The site is also the location of significant stands of remnant oak trees where woodland flowers such as trout lily and shooting stars bloom each spring. The juxtaposition of woodland and wetlands make this property ideal for supporting breeding populations of amphibians. Numerous vernal ponds exist on the site. Because they dry up in the summer, these ponds cannot support fish and are ideal habitat for frogs and salamanders that need water to reproduce, lay eggs, and grow through the tadpole phase. The vernal ponds then provide foraging opportunities for migrating species that stop over on their long journey to breeding territory further north. 

The Future of the Property
In order to ensure the permanent protection of this land, the Foundation plans to transfer the property to the District within five years. In the meantime, the District and the Foundation will work together to restore the area. Future plans for the public use of the site will be discussed between the Foundation and the Conservation District over the coming months. 

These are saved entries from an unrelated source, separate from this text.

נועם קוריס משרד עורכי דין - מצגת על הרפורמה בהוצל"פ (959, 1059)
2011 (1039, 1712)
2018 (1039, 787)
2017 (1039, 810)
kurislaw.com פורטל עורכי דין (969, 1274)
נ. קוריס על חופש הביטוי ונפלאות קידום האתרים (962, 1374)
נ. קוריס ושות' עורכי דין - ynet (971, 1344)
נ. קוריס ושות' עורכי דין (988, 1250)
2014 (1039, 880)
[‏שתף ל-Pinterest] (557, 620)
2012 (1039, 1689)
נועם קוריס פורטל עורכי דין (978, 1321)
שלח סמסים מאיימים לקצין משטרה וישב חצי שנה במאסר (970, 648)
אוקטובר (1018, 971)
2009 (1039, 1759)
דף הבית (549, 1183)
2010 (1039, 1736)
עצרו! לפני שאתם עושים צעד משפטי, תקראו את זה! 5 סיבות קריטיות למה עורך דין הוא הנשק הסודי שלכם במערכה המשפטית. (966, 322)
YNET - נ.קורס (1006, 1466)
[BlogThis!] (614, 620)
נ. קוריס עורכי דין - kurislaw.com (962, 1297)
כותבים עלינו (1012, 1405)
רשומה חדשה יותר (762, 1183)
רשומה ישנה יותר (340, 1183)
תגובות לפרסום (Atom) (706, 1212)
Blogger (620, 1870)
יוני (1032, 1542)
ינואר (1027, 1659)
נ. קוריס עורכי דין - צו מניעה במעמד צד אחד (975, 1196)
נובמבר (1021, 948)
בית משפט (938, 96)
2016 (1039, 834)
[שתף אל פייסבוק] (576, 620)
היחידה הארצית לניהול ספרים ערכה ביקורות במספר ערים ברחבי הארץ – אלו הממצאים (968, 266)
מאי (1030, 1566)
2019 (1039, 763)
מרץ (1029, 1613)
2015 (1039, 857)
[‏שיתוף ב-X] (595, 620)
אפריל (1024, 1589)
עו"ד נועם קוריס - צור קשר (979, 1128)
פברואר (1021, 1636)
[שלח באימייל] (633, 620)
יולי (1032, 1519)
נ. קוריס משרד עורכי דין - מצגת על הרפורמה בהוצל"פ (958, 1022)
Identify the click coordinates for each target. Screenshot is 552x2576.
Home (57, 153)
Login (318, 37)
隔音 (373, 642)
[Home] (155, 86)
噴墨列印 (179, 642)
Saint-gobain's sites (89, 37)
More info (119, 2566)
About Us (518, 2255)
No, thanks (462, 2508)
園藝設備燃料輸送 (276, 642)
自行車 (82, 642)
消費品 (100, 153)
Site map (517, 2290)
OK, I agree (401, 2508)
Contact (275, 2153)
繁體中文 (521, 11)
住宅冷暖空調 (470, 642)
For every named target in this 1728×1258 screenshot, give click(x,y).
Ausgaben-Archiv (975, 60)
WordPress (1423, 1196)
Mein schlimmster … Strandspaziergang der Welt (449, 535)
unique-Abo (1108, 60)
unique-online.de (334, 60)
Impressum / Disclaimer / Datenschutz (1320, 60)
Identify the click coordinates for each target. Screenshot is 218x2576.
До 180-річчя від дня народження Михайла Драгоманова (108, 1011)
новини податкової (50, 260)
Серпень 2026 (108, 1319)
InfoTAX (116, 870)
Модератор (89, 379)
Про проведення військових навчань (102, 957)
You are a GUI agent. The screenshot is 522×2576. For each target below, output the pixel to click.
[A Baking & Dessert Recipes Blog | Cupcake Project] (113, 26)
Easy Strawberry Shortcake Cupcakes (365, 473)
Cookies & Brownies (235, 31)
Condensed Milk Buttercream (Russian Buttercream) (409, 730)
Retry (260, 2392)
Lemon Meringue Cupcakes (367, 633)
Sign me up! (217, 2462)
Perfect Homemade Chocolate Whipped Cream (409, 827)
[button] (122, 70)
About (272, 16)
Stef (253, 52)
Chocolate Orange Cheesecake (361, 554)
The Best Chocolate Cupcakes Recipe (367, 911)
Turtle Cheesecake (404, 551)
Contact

In addition to funding the acquisition,  the $503,440 grant from Illinois Clean Energy Foundation will also support restoration on the parcel. Priority restoration work includes herbicide application to exotic species, such as reed canary grass and Phragmites. These persist in small, isolated populations in the high quality wetland basins and treatment will stop further invasion. Also of critical importance is restoring the oak woodlands surrounding the wetlands. Removing invasive species will open the understory, creating more surface airflow and dry vegetation so to allow prescribed fire to positively impact the wetlands, which in turn will open them up and entice avian species to use them.

“We are so delighted to support an acquisition that is not only of great conservation priority, but that will connect nearly 2,000 acres of natural area. We thank the McHenry County Conservation Foundation, Illinois Audubon Society, and other funders for inviting us to work with them to make this happen,” said Frances Kane, Associate Program Officer, Natural Areas of Illinois Clean Energy Community Foundation.

North of the property is the District’s Brookdale Conservation Area, a 1,620 acre complex of wetlands, prairie, and woodlands. In addition to the District’s public lands, the parcel is bound by conservation easements. With the successful acquisition of Camp Lakota, this means nearly 1,837 acres of contiguous lands are protected. By restoring this parcel, we will greatly enhance its ecological value as a travel corridor and habitat for area sensitive species for which large tracts of land are critical for survival. The area will also continue to serve as an important recharge area for the county’s groundwater resources.